▶ What the exercise asks
Begin your copy at the line that contains "Viewport: 759px width, 571px height." and carry it on, exactly, to the last line of the material below.

▶ Input material
━━━━━━━━━━
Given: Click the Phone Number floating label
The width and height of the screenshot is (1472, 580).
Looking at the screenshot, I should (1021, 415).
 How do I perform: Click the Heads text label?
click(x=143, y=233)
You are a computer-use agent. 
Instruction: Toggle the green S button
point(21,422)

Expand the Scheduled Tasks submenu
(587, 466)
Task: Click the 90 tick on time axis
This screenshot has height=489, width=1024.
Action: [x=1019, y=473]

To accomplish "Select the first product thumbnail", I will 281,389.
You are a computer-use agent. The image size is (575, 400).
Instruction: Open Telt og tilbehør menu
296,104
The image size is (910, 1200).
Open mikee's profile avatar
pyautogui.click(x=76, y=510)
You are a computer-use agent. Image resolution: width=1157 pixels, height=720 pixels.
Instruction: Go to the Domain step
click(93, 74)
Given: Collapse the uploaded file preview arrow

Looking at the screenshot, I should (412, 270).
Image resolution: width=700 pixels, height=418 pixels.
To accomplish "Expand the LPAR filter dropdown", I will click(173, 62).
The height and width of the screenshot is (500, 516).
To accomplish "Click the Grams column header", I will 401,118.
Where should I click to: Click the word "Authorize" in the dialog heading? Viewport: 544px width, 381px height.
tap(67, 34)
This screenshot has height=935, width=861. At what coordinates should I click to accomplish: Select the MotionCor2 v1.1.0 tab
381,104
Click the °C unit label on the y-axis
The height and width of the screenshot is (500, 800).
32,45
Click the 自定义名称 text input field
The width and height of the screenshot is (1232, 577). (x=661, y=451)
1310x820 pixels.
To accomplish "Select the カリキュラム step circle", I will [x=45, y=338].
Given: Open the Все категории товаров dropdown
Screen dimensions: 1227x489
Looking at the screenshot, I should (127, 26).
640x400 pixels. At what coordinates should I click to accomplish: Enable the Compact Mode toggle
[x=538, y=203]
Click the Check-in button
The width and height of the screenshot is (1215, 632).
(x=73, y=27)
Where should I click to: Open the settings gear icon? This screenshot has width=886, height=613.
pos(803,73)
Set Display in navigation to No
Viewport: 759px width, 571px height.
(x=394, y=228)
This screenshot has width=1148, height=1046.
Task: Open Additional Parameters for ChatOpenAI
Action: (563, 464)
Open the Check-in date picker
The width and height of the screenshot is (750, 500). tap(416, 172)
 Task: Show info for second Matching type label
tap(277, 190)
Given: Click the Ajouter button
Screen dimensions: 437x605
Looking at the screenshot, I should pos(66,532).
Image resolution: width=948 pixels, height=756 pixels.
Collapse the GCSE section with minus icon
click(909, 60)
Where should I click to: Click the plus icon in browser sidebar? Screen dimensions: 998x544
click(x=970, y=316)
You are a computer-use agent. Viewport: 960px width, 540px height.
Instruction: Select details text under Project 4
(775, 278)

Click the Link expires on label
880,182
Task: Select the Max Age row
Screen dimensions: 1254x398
━━━━━━━━━━
▶ Response below
Viewport: 759px width, 571px height.
(x=394, y=228)
This screenshot has width=1148, height=1046.
Task: Open Additional Parameters for ChatOpenAI
Action: (563, 464)
Open the Check-in date picker
The width and height of the screenshot is (750, 500). tap(416, 172)
 Task: Show info for second Matching type label
tap(277, 190)
Given: Click the Ajouter button
Screen dimensions: 437x605
Looking at the screenshot, I should pos(66,532).
Image resolution: width=948 pixels, height=756 pixels.
Collapse the GCSE section with minus icon
click(909, 60)
Where should I click to: Click the plus icon in browser sidebar? Screen dimensions: 998x544
click(x=970, y=316)
You are a computer-use agent. Viewport: 960px width, 540px height.
Instruction: Select details text under Project 4
(775, 278)

Click the Link expires on label
880,182
Task: Select the Max Age row
Screen dimensions: 1254x398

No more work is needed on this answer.